# Help with a PPI amp decision



## dragonbat13 (Oct 17, 2012)

I need to find a few amp models to search for. I Havent done an install since the late 90's, and want to go back in time. 

So the stereo is gonna be a SQ install, but needs to play loud and clean throughout the frequency range. 

I have been wanting a PPI art series since i was in high school. At one point I had a Promos amp but had to sell it. 

I am using a 1501D MTX amp for a sub amp. Wanting to get something to get the most dynamics out of my music. I am a home theater fan, and swear by Yamaha receivers and Klipsch speakers. 
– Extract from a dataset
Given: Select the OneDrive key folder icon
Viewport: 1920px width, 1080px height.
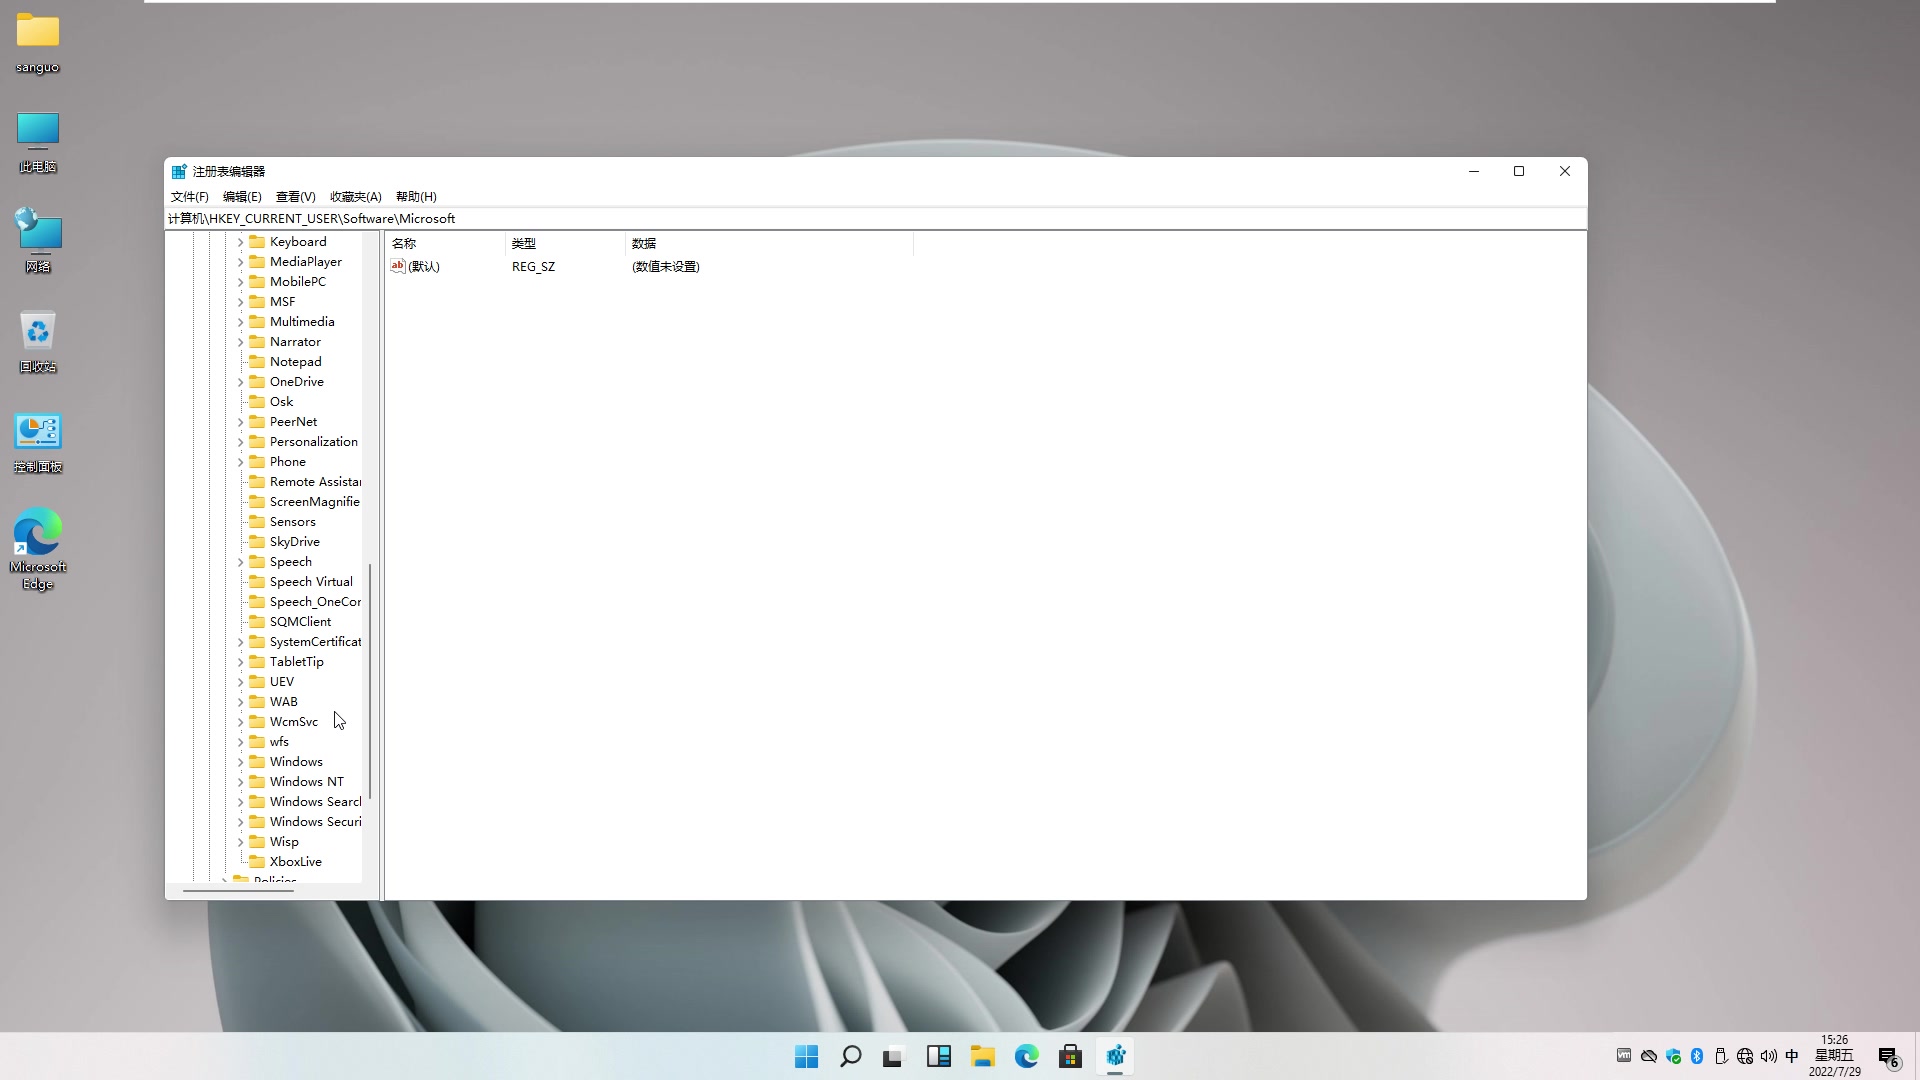Looking at the screenshot, I should [x=258, y=381].
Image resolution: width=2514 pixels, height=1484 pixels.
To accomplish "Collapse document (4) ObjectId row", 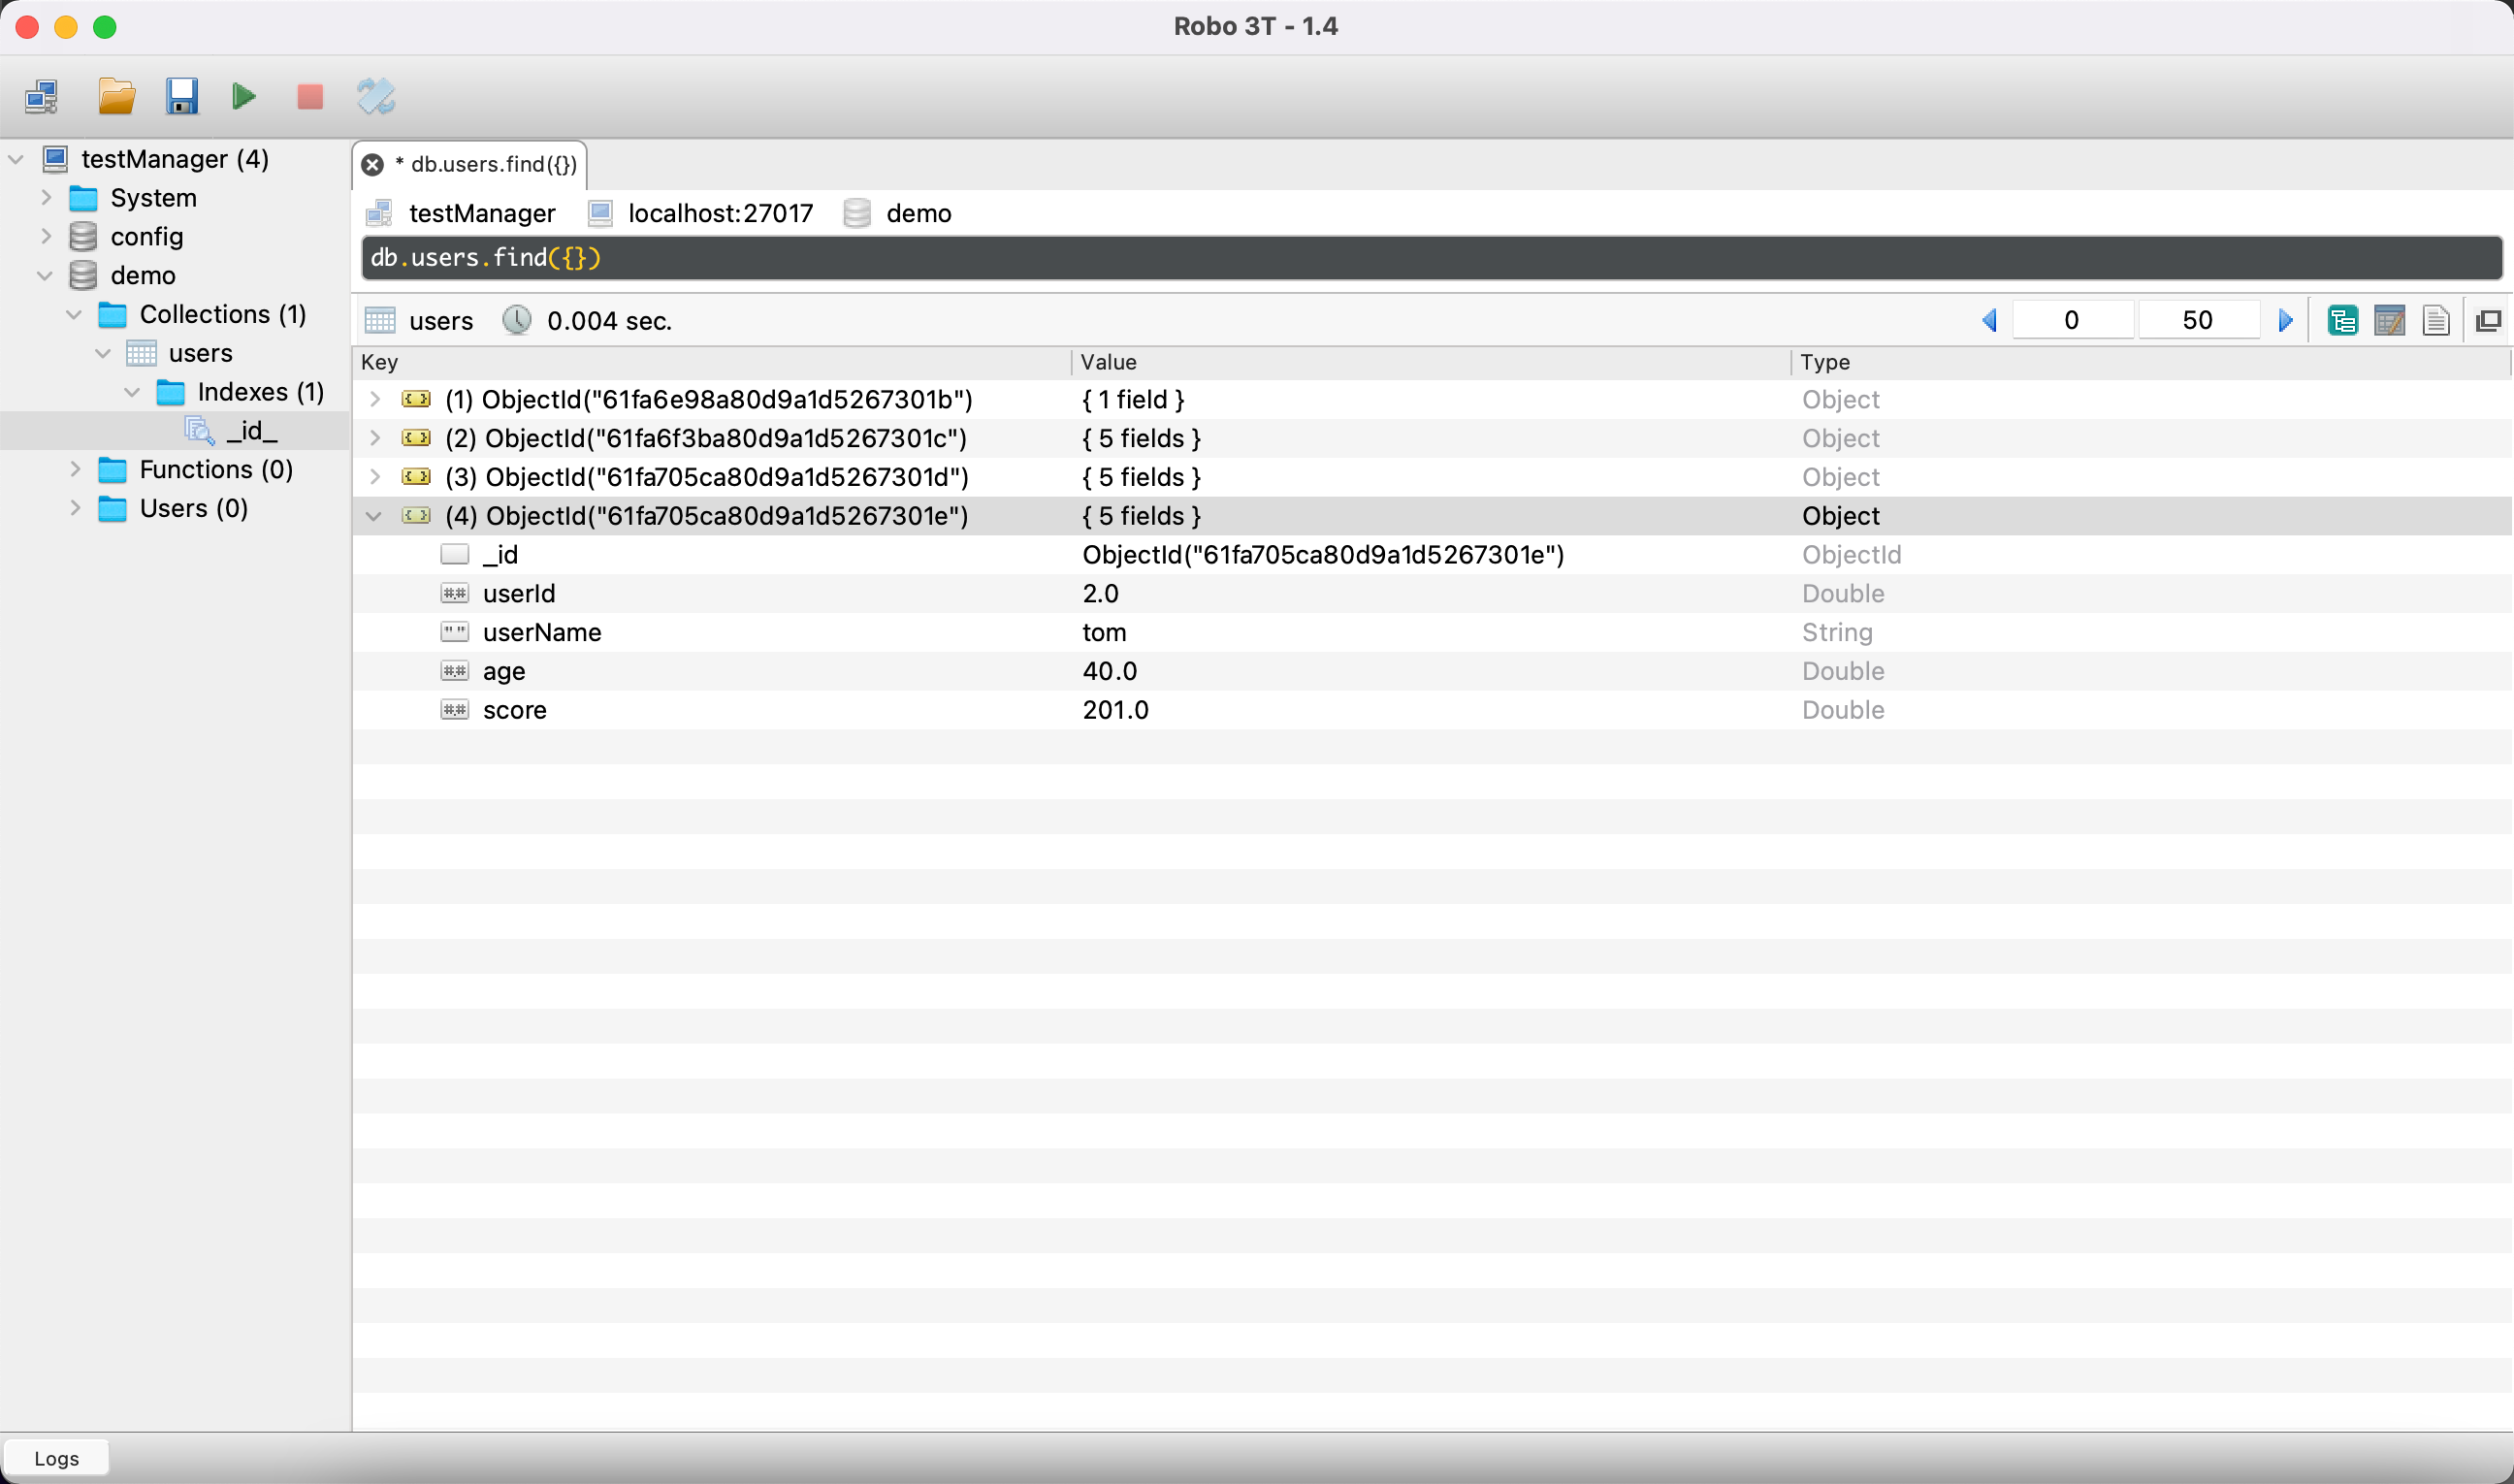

With my limited knowledge I am really leaning towards a pair of PPI2075A amps, one for front and one for rear. 

But right now I am just hunting down something to go on the front side of the system for the front doors. Wanting a two channel amp, to allow for further upgrades in the future. At the minumim I will have a 6.5 component set, but am also considering a threeway setup. If I do a three way, the midbass will be powered by one amp actively, and the other two a matched component setup off another amp. 

My budget for one, front end amp, is 350 USD. 

Any recommendations for an amp with the same qualities as the PPI mentioned above? ALSO, I have no experience with the chrome, PC series. Are they up to par with the Art and PM series?

ALSO, this is going into a Durango, so space limitations are much less than say a smart car. 

and I really dont want to go lower than 75 watts to any one speaker in the car. I am one of those "go overboard with the power and turn it down" fellows.


----------